(Item position entries)
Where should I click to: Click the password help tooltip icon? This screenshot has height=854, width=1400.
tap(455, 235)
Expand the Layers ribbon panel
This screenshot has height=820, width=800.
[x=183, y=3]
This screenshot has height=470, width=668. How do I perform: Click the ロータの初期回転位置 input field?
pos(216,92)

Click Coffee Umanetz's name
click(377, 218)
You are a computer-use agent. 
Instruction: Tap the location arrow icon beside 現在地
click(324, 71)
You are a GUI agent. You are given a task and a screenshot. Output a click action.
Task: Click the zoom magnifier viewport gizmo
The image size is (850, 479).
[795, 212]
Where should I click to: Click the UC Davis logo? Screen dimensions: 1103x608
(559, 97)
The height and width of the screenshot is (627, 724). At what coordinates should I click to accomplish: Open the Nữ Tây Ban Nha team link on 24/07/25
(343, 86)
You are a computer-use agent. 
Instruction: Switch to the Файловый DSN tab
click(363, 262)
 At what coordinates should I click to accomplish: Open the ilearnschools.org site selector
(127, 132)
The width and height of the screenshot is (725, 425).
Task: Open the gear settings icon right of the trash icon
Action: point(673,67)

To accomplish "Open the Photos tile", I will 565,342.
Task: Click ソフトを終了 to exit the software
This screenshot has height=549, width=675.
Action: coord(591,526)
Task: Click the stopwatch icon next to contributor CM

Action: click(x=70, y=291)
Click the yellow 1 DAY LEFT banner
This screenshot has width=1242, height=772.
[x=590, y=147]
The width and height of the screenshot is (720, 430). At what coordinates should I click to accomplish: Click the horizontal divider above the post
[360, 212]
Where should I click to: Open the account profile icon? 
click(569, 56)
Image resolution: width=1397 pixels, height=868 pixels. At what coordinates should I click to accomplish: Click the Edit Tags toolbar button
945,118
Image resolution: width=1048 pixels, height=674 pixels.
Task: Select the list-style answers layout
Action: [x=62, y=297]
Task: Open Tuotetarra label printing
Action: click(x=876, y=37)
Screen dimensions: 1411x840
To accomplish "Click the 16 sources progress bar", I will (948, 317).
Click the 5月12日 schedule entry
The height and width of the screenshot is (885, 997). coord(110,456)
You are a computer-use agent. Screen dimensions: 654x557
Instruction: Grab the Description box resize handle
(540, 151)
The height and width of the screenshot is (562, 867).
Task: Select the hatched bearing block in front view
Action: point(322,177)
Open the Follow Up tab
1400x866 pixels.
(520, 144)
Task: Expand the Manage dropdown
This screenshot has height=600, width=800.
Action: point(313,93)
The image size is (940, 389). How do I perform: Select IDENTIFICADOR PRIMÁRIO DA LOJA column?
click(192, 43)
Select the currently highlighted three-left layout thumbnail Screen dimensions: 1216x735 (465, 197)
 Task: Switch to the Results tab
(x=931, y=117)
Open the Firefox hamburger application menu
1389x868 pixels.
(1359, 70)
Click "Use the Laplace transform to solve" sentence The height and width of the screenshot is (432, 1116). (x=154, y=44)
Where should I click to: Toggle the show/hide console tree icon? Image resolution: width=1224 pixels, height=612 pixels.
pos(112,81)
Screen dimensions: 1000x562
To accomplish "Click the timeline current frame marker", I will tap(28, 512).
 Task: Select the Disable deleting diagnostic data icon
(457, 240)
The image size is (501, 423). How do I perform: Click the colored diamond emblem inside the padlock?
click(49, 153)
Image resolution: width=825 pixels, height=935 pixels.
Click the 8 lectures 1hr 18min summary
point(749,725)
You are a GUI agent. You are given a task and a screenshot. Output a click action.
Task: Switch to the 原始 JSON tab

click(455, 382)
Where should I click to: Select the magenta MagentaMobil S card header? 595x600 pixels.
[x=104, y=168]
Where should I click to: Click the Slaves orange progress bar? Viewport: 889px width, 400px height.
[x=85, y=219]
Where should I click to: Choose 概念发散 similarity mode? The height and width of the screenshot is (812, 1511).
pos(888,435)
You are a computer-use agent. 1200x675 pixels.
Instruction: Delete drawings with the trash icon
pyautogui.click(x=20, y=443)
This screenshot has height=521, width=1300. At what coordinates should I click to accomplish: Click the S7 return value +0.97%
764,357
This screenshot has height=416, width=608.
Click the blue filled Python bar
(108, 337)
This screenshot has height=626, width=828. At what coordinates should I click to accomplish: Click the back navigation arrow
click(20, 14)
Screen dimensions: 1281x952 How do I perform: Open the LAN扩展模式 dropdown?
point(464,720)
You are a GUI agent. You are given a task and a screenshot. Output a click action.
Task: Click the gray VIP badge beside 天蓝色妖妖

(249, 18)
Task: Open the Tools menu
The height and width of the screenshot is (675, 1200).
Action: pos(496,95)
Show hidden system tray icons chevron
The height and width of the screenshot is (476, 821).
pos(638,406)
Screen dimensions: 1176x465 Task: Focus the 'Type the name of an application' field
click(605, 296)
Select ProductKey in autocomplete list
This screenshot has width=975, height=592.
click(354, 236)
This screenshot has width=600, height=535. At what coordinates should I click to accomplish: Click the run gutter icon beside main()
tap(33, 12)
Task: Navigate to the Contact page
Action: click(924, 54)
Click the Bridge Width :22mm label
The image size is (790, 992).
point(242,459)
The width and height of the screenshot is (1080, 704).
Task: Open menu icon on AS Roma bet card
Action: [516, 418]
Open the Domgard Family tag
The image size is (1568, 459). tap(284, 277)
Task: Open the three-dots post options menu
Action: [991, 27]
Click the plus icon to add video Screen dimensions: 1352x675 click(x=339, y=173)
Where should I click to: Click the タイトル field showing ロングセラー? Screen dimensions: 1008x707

**TASK OBJECTIVE:**
Reproduce all of the records above verbatim, from the first line to the last.

**RESULT FOR THIS EXERCISE:**
Where should I click to: Click the password help tooltip icon? This screenshot has height=854, width=1400.
tap(455, 235)
Expand the Layers ribbon panel
This screenshot has height=820, width=800.
[x=183, y=3]
This screenshot has height=470, width=668. How do I perform: Click the ロータの初期回転位置 input field?
pos(216,92)

Click Coffee Umanetz's name
click(377, 218)
You are a computer-use agent. 
Instruction: Tap the location arrow icon beside 現在地
click(324, 71)
You are a GUI agent. You are given a task and a screenshot. Output a click action.
Task: Click the zoom magnifier viewport gizmo
The image size is (850, 479).
[795, 212]
Where should I click to: Click the UC Davis logo? Screen dimensions: 1103x608
(559, 97)
The height and width of the screenshot is (627, 724). At what coordinates should I click to accomplish: Open the Nữ Tây Ban Nha team link on 24/07/25
(343, 86)
You are a computer-use agent. 
Instruction: Switch to the Файловый DSN tab
click(363, 262)
 At what coordinates should I click to accomplish: Open the ilearnschools.org site selector
(127, 132)
The width and height of the screenshot is (725, 425).
Task: Open the gear settings icon right of the trash icon
Action: point(673,67)

To accomplish "Open the Photos tile", I will 565,342.
Task: Click ソフトを終了 to exit the software
This screenshot has height=549, width=675.
Action: coord(591,526)
Task: Click the stopwatch icon next to contributor CM

Action: click(x=70, y=291)
Click the yellow 1 DAY LEFT banner
This screenshot has width=1242, height=772.
[x=590, y=147]
The width and height of the screenshot is (720, 430). At what coordinates should I click to accomplish: Click the horizontal divider above the post
[360, 212]
Where should I click to: Open the account profile icon? 
click(569, 56)
Image resolution: width=1397 pixels, height=868 pixels. At what coordinates should I click to accomplish: Click the Edit Tags toolbar button
945,118
Image resolution: width=1048 pixels, height=674 pixels.
Task: Select the list-style answers layout
Action: [x=62, y=297]
Task: Open Tuotetarra label printing
Action: click(x=876, y=37)
Screen dimensions: 1411x840
To accomplish "Click the 16 sources progress bar", I will (948, 317).
Click the 5月12日 schedule entry
The height and width of the screenshot is (885, 997). coord(110,456)
You are a computer-use agent. Screen dimensions: 654x557
Instruction: Grab the Description box resize handle
(540, 151)
The height and width of the screenshot is (562, 867).
Task: Select the hatched bearing block in front view
Action: point(322,177)
Open the Follow Up tab
1400x866 pixels.
(520, 144)
Task: Expand the Manage dropdown
This screenshot has height=600, width=800.
Action: point(313,93)
The image size is (940, 389). How do I perform: Select IDENTIFICADOR PRIMÁRIO DA LOJA column?
click(192, 43)
Select the currently highlighted three-left layout thumbnail Screen dimensions: 1216x735 (465, 197)
 Task: Switch to the Results tab
(x=931, y=117)
Open the Firefox hamburger application menu
1389x868 pixels.
(1359, 70)
Click "Use the Laplace transform to solve" sentence The height and width of the screenshot is (432, 1116). (x=154, y=44)
Where should I click to: Toggle the show/hide console tree icon? Image resolution: width=1224 pixels, height=612 pixels.
pos(112,81)
Screen dimensions: 1000x562
To accomplish "Click the timeline current frame marker", I will tap(28, 512).
 Task: Select the Disable deleting diagnostic data icon
(457, 240)
The image size is (501, 423). How do I perform: Click the colored diamond emblem inside the padlock?
click(49, 153)
Image resolution: width=825 pixels, height=935 pixels.
Click the 8 lectures 1hr 18min summary
point(749,725)
You are a GUI agent. You are given a task and a screenshot. Output a click action.
Task: Switch to the 原始 JSON tab

click(455, 382)
Where should I click to: Select the magenta MagentaMobil S card header? 595x600 pixels.
[x=104, y=168]
Where should I click to: Click the Slaves orange progress bar? Viewport: 889px width, 400px height.
[x=85, y=219]
Where should I click to: Choose 概念发散 similarity mode? The height and width of the screenshot is (812, 1511).
pos(888,435)
You are a computer-use agent. 1200x675 pixels.
Instruction: Delete drawings with the trash icon
pyautogui.click(x=20, y=443)
This screenshot has height=521, width=1300. At what coordinates should I click to accomplish: Click the S7 return value +0.97%
764,357
This screenshot has height=416, width=608.
Click the blue filled Python bar
(108, 337)
This screenshot has height=626, width=828. At what coordinates should I click to accomplish: Click the back navigation arrow
click(20, 14)
Screen dimensions: 1281x952 How do I perform: Open the LAN扩展模式 dropdown?
point(464,720)
You are a GUI agent. You are given a task and a screenshot. Output a click action.
Task: Click the gray VIP badge beside 天蓝色妖妖

(249, 18)
Task: Open the Tools menu
The height and width of the screenshot is (675, 1200).
Action: pos(496,95)
Show hidden system tray icons chevron
The height and width of the screenshot is (476, 821).
pos(638,406)
Screen dimensions: 1176x465 Task: Focus the 'Type the name of an application' field
click(605, 296)
Select ProductKey in autocomplete list
This screenshot has width=975, height=592.
click(354, 236)
This screenshot has width=600, height=535. At what coordinates should I click to accomplish: Click the run gutter icon beside main()
tap(33, 12)
Task: Navigate to the Contact page
Action: click(924, 54)
Click the Bridge Width :22mm label
The image size is (790, 992).
point(242,459)
The width and height of the screenshot is (1080, 704).
Task: Open menu icon on AS Roma bet card
Action: [516, 418]
Open the Domgard Family tag
The image size is (1568, 459). tap(284, 277)
Task: Open the three-dots post options menu
Action: [991, 27]
Click the plus icon to add video Screen dimensions: 1352x675 click(x=339, y=173)
Where should I click to: Click the タイトル field showing ロングセラー? Screen dimensions: 1008x707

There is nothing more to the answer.